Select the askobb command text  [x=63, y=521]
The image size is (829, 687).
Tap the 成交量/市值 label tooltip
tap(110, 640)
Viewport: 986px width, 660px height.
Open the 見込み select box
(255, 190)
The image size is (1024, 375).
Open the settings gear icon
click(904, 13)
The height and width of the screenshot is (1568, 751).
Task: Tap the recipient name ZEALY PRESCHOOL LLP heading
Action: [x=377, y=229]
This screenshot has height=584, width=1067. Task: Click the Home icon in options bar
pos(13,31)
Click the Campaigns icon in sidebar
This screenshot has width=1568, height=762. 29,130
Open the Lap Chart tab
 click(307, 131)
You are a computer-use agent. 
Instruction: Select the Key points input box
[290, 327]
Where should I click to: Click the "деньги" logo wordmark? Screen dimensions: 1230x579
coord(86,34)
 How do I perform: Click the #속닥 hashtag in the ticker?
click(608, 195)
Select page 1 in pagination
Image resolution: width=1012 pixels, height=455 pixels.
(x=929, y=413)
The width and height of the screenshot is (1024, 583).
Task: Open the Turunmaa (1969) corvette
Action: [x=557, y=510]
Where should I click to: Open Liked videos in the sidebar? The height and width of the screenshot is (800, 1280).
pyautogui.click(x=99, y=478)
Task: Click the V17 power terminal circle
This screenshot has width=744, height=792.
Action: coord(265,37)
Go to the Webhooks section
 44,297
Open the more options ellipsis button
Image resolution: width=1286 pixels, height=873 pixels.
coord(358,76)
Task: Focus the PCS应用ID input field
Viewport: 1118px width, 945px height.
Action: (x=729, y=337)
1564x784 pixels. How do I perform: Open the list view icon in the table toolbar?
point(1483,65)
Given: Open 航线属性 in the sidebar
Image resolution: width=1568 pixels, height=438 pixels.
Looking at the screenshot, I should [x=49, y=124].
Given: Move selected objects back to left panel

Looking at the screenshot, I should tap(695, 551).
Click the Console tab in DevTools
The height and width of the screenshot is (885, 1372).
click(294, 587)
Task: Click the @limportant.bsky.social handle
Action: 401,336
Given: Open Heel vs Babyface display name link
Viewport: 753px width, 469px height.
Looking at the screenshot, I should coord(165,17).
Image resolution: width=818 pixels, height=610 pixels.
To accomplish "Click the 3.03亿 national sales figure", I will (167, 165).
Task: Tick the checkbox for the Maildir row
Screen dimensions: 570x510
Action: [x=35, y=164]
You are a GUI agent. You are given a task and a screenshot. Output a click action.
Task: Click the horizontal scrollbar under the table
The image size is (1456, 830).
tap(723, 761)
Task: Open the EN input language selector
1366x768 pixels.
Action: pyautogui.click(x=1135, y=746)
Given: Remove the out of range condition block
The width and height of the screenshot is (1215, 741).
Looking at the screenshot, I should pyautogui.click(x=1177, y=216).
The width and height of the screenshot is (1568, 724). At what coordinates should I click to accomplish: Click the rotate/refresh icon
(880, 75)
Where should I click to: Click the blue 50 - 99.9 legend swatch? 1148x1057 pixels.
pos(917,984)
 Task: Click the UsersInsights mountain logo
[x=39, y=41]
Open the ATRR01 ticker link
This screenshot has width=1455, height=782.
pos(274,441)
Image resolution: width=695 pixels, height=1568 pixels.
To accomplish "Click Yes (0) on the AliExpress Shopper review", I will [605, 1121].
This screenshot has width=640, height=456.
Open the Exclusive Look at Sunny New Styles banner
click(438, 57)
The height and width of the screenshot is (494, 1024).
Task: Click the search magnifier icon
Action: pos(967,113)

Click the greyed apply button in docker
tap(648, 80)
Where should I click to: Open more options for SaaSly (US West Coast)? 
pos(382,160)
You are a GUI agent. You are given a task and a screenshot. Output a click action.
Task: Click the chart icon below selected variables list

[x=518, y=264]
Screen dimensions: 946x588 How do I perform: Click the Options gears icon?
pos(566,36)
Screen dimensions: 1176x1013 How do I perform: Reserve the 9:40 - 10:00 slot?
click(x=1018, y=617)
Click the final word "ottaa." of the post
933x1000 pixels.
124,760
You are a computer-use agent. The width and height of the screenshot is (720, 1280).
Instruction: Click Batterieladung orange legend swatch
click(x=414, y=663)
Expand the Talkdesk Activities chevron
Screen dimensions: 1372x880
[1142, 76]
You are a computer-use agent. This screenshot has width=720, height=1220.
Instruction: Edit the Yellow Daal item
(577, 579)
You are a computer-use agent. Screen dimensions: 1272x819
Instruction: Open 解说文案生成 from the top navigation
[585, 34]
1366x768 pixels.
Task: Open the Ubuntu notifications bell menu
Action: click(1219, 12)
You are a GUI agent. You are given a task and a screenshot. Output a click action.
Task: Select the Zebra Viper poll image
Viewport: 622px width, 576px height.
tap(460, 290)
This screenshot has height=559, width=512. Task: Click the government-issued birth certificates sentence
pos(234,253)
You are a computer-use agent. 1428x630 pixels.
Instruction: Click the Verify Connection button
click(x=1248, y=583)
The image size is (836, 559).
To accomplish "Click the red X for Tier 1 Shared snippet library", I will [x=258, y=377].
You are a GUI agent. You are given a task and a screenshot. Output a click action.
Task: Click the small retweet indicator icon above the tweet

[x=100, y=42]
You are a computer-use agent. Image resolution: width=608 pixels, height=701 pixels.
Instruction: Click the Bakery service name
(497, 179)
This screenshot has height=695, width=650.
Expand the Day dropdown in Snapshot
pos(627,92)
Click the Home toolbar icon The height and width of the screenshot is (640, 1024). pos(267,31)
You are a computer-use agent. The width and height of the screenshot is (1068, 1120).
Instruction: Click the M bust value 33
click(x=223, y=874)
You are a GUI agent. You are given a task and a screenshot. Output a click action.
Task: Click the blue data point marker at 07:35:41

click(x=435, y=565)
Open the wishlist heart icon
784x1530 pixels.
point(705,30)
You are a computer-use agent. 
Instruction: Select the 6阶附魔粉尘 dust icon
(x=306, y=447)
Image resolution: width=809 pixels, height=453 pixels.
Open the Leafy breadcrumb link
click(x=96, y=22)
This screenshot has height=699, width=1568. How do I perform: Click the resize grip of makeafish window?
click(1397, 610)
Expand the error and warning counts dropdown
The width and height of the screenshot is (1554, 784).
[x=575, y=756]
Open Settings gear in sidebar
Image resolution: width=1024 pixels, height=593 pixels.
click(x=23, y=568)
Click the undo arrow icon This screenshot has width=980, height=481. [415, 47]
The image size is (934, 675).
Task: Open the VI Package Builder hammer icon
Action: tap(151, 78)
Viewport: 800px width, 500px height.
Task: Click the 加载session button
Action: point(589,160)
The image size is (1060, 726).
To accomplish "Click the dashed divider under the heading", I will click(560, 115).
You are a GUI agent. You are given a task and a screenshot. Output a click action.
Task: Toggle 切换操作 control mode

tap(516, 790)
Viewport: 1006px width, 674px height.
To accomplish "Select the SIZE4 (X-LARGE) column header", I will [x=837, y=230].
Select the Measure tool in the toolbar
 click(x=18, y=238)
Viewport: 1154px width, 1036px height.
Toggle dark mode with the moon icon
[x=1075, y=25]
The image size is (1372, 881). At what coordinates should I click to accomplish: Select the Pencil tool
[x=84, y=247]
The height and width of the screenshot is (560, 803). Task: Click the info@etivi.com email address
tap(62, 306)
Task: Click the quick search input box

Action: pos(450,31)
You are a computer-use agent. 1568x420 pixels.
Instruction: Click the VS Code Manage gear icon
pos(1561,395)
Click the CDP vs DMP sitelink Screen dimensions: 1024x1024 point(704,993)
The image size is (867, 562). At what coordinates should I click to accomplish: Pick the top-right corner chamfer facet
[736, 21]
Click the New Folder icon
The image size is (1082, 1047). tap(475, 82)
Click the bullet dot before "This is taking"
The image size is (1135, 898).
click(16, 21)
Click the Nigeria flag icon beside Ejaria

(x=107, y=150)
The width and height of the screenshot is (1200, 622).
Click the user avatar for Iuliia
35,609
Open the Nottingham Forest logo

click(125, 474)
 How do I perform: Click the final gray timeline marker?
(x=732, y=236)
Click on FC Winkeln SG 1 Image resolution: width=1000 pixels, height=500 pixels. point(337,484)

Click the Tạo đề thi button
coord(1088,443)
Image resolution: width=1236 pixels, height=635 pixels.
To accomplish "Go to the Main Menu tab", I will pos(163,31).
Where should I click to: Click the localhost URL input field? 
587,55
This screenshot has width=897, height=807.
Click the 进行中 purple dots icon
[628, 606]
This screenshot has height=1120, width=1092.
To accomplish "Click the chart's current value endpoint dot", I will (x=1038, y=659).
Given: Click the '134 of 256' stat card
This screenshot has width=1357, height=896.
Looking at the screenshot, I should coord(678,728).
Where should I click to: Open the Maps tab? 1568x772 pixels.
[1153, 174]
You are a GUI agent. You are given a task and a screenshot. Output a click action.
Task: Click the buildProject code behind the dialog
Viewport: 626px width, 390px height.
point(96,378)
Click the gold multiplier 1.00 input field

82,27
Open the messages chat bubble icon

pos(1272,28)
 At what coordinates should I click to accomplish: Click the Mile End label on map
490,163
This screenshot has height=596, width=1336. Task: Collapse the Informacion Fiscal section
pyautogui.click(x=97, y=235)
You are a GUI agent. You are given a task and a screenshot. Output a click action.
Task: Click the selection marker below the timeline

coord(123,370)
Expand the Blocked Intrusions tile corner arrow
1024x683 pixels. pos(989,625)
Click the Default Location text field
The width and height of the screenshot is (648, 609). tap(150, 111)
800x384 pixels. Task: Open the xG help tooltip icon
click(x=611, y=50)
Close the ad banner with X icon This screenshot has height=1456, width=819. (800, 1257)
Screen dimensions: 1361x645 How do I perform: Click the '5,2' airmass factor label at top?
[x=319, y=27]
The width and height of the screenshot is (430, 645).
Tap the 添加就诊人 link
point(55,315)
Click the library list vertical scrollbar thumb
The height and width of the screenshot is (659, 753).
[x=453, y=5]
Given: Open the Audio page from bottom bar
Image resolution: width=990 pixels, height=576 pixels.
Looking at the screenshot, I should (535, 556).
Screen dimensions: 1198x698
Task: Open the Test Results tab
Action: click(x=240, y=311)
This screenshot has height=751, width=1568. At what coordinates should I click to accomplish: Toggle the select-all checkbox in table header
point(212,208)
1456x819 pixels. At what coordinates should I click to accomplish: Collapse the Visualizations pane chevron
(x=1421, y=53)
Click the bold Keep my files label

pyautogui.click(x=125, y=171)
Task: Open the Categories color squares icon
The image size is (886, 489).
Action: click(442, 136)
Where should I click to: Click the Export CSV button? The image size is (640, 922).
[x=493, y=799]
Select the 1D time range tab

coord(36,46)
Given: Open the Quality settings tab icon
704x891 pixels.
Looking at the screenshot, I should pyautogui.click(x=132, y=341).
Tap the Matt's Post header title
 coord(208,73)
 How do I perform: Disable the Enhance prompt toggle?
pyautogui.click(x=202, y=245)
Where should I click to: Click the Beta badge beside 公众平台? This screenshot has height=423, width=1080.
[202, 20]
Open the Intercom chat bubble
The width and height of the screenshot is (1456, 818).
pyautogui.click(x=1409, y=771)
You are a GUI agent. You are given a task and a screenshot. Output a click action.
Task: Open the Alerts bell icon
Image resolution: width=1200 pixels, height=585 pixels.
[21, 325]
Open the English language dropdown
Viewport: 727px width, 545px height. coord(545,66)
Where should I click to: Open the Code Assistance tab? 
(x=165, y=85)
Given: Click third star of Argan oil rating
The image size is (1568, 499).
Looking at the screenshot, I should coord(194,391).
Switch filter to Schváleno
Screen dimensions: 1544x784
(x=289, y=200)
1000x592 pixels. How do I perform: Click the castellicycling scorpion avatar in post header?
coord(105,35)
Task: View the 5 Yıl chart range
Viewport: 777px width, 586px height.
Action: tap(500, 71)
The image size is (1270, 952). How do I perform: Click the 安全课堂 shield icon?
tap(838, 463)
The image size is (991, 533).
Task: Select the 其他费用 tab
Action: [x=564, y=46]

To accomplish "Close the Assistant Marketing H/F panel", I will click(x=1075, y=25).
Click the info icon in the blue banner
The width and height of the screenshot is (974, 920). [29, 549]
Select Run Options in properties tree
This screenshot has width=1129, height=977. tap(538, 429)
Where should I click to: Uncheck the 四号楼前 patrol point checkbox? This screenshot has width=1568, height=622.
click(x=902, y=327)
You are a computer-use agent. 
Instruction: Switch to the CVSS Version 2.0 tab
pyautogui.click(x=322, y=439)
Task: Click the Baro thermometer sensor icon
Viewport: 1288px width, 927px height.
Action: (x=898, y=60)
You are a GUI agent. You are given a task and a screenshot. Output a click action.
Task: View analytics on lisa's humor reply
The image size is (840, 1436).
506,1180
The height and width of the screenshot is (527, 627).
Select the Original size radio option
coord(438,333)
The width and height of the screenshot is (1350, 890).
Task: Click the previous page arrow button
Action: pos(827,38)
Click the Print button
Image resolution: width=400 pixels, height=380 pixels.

________________

> _Task_
From the records above, reproduce exactly the lines from the one with "Given: Move selected" to the one with "Task: Tick the checkbox for the Maildir row", both included, and no others.

> _The answer_
Given: Move selected objects back to left panel

Looking at the screenshot, I should tap(695, 551).
Click the Console tab in DevTools
The height and width of the screenshot is (885, 1372).
click(294, 587)
Task: Click the @limportant.bsky.social handle
Action: 401,336
Given: Open Heel vs Babyface display name link
Viewport: 753px width, 469px height.
Looking at the screenshot, I should coord(165,17).
Image resolution: width=818 pixels, height=610 pixels.
To accomplish "Click the 3.03亿 national sales figure", I will (167, 165).
Task: Tick the checkbox for the Maildir row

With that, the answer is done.